If you work and or manage a household, mundane thoughts are those that probably occupy your mind the most. They are the thoughts necessary to getting a job done properly, managing a schedule, or taking care of business. An example: “I must do the laundry today.” Of course, you could love getting your clothes clean; on the other hand you might resent having to spend time laundering them—in other words, you can color a mundane thought with positive or negative feelings—but the thought itself, “The laundry needs to be done today”  is a neutral one, simply factual or mundane.

Perhaps the most debilitating category of thoughts is that of wasteful thoughts. The two main varieties are worry and regret. Worry: “What if it doesn’t happen? What if it does?” Regret: “If only I hadn’t done that. If only _____ (fill in the blank yourself) hadn’t happened.” These thoughts consume your mental and feeling energy but produce no result. They ‘waste’ the energy of the soul, which is why, when you’re worried or feeling remorseful and depressed, you feel tired all the time.

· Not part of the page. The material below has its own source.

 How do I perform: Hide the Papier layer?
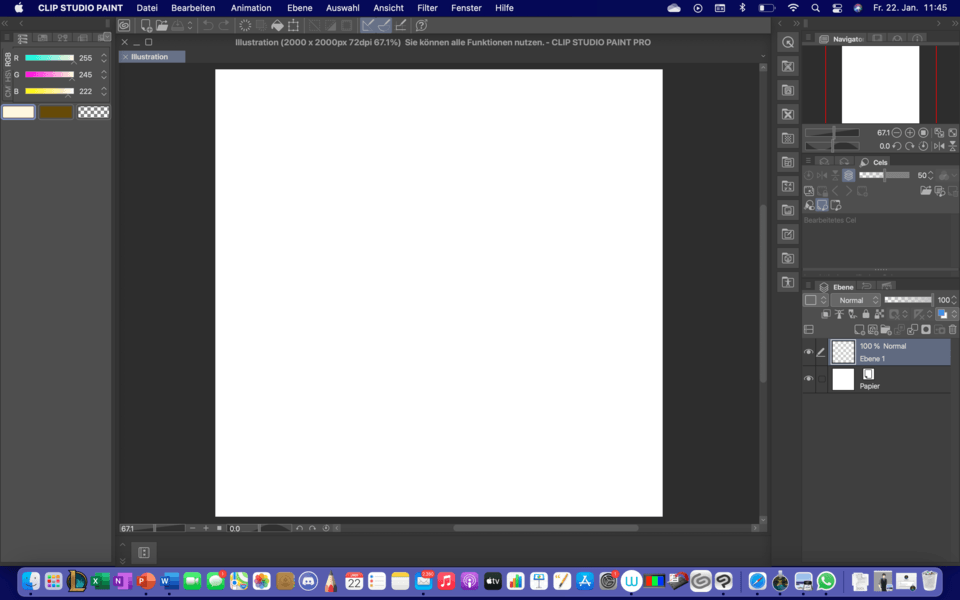coord(808,378)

It’s as if, at the beginning of each day, life hands us a bank roll of thought energy. We are definitely going to spend most of it in the course of the day, but how? In which category of thought will you spend your precious mental time and energy? And what do you do if you discover that much of it is going into the account of negativity and waste? Once you focus the power of discernment on your thoughts and are able to recognise their type, there is a simple formula to begin managing them, easily remembered by the familiar acronym S.O.S. In this context, the first ‘S’ stands for Stop! Don’t just keep on thinking such thoughts. Next, ‘O’ is for Observe! Observe how such thoughts are affecting you. Forget about others, but how is thinking such thoughts making YOU feel? Finally, the last ‘S’ stands for Steer, Switch or Swerve. In other words, change the course of your thoughts. This is not as difficult as it sounds. 

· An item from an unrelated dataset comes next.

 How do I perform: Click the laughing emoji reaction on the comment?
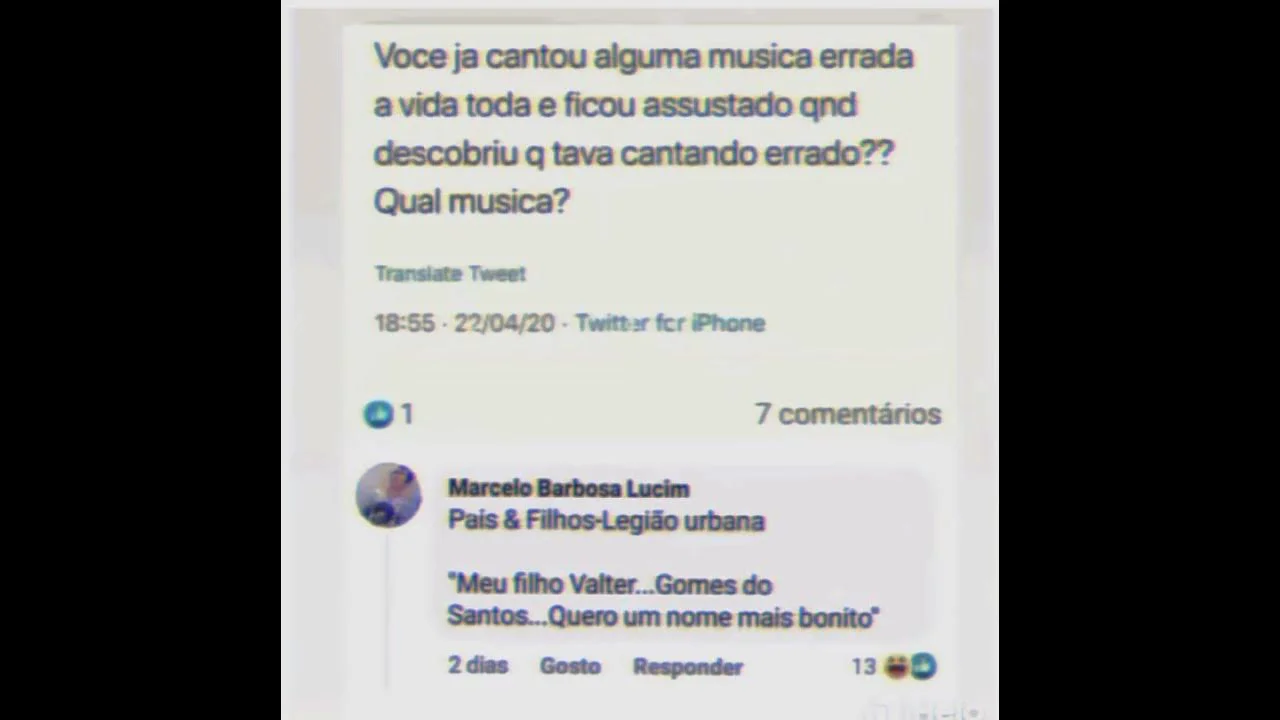(896, 667)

Every situation in life, no matter how tragic or traumatic, is an opportunity to learn something useful about oneself, one’s capacities, one’s limitations, and/or the virtues or values that one needs to cultivate to master life’s challenges. Every person, no matter how negative or unkind, is also a teacher in disguise. The moment that I start thinking about what I can learn from the person or circumstance, my thoughts swerve from worry, regret, criticism or fear, etc. into a constructive direction. My thought energy then subtly changes, my vibes change, and eventually even situations and people begin to transform. The power of discernment aids me at each step of this inner process—from observing and distinguishing my thoughts, to applying the thought management formula.

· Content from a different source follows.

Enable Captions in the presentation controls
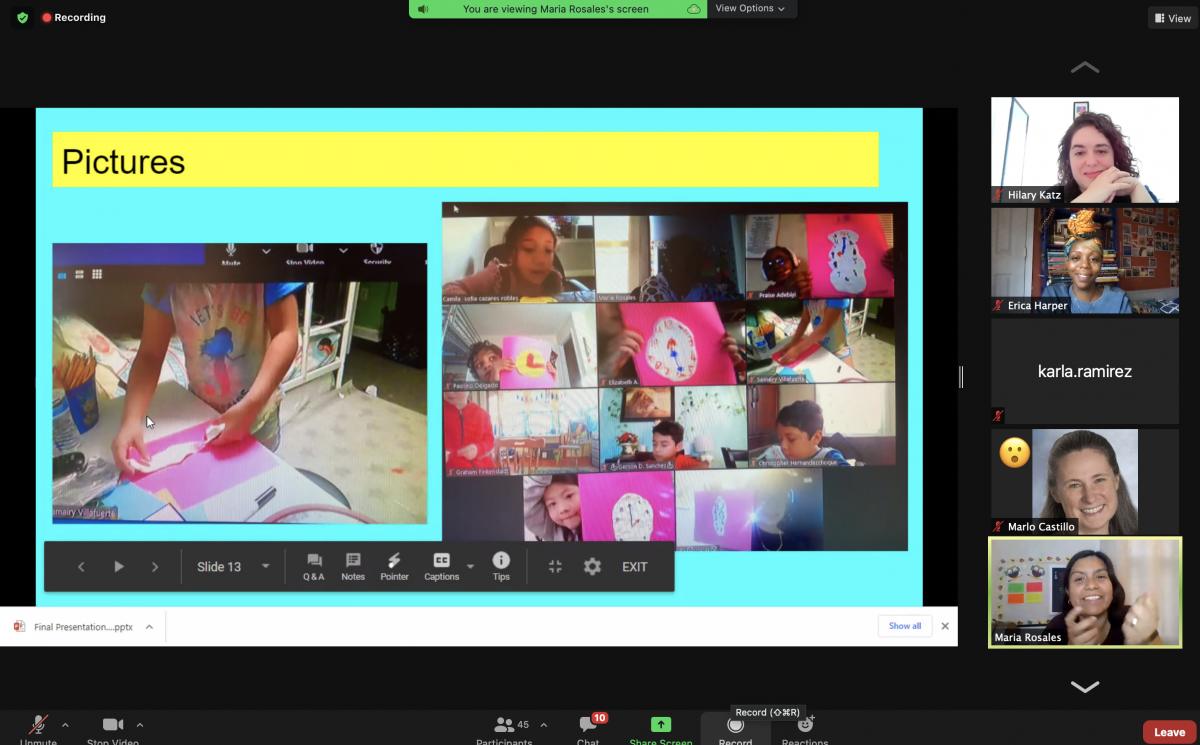The width and height of the screenshot is (1200, 745). point(440,566)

Once I started to use the power of discernment to recognise the four types of thoughts and began applying the thought management formula, the clarity of my inner eye increased. I noticed that because I had neglected to direct and use the power of discernment inside me on a regular basis over a long period of time, my inner environment had become a tangled jungle of contradictory views and opinions. My reservoirs of experience were polluted with impatience, as well as hostile or fearful emotions. My attitude towards life vacillated between anxiety and enthusiasm. And my responses to people and situations fluctuated between hope and disappointment; between criticism or self pity and supportive appreciation.

I realised that my thoughts and feelings were malleable, subject to my control and influence—not simply the victim of external circumstances. My standard attitudes towards certain people, my habitual way of thinking about certain things, my conditioned reactions and tendencies to complain, criticise and blame—all were subject to re-evaluation and modification by me as I began to classify them into positive, negative, mundane and wasteful. I no longer needed to remain ‘stuck’ in old patterns—I was free and empowered to choose to be different than I had ever been before!